※憲政記念館は、2018年に国立公文書館と合築されて移転することが決定し、2022年6月に「国会参観バス駐車場奥」の代替施設に移転しました。本稿で紹介している建物は取り壊されて建て直される予定です。
東京都千代田区永田町「憲政記念館」の特別展「幕末明治からのメッセージ」に車椅子で行きました。現地のバリアフリー状況を詳しく紹介します。
憲政記念館で2017年6月から、4期に分けて2018年12月まで開催の「幕末明治からのメッセージ」は、入場無料の特別企画展。会場は憲政記念館の2F展示室です。
憲政記念館の駐車場は関係者専用で、身体障がい者の利用は認められていません。国会議事堂の隣で、周囲はアップダウンのある地形。車椅子利用者は傾斜路があることに注意して来館してください。
憲政記念館は1972年に開館した施設ですが、バリアフリーに改装されています。正面入口からスロープルートが用意され、車椅子では尾崎行雄銅像を一周回りながら館内へ。館内はフラットで、バリアフリートイレとエレベーターがあります。1Fのエレベーターはメインの動線からは見えない場所にあります。階段の横を事務所側に一歩進んで下さい。

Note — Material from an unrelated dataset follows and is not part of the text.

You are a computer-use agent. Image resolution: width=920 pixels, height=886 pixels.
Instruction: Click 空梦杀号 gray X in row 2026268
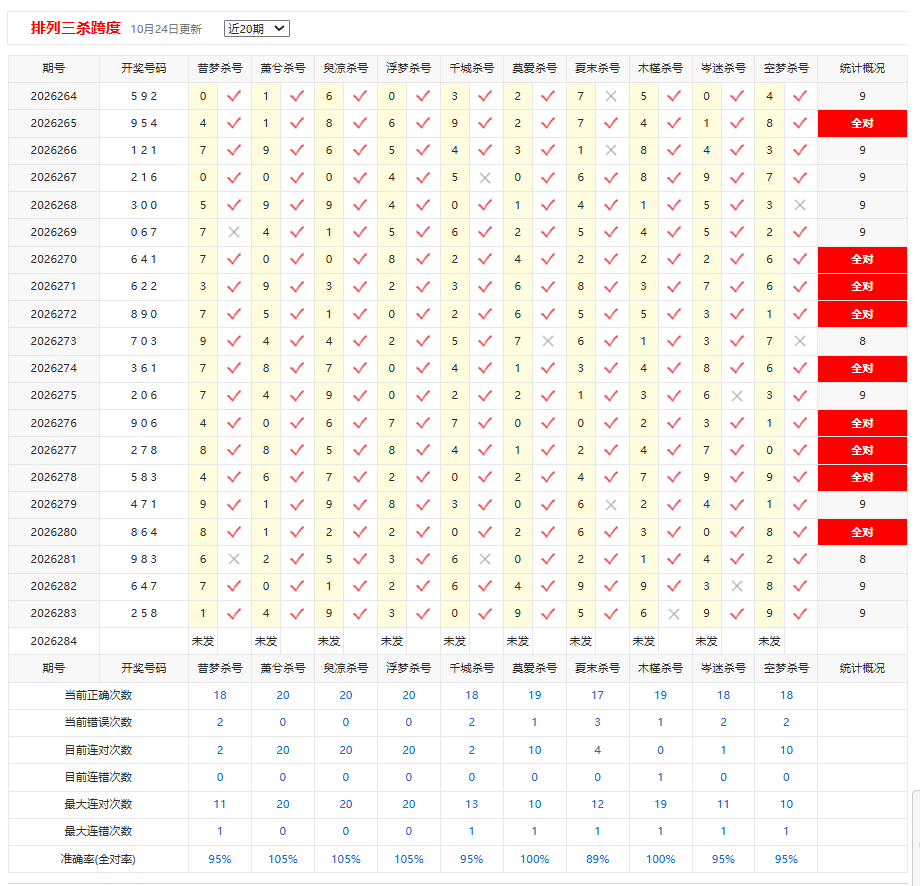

「幕末明治からのメッセージ」展の資料展示方法は、半分が壁掛け展示、半分が平台ケース内の展示。壁掛け展示の資料は問題なく車椅子から見えます。ケース内展示は、ケースの高さが低いので、ほとんどの資料は車椅子から見ることが出来ます。車椅子から見やすいタイプの展示ケースです。
本展は憲政記念館初の試み、4期1年半にわたるロングラン特別企画展です。第1期が2017年6月から10月「ペリー来航から大政奉還まで」。第2期が2017年11月から2018年3月「戊辰戦争から議会開設まで」。第3期が2018年4月から8月「帝国議会開設から明治後期まで」。そして第4期が2018年9月から12月「総集編」です。
2018年の夏休み期間に、来館者が政治を託したい幕末明治の偉人に投票する「よみがえれ、幕末明治の時空選挙」が行われました。
第1位「坂本龍馬」、第2位「福沢諭吉」、第3位「田中正造」、という結果でした。
第4期の「総集編」では幕末明治の有名人に関わる資料が展示されます。本人直筆の書が多く、西郷隆盛、勝海舟、福沢諭吉、吉田松陰などビッグネームが揃います。そして徳川慶喜の「大政奉還上表文」の複製展示。もちろん坂本龍馬関係資料も目立っています。
憲政記念館の休館は、毎月末日だけ。他に年末年始は休館になります。
1Fと2Fの一部を使った常設展も見どころあり。1F最初の展示は議場の再現です。常設展示も車椅子で見学できます。
レストラン「霞ガーデン」の営業は原則平日のみ。本特別展開催期間中の週末営業はありません。
憲政記念館は国会前庭北園内にあります。園内には時計塔の他に記念碑的な展示物が複数あり、また桜やハナミズキなど植栽が豊かです。いずれも車椅子で散策鑑賞が可能です。
「幕末明治からのメッセージ」は、力の入った特別展です。ほぼ全ての展示は車椅子で見学できます。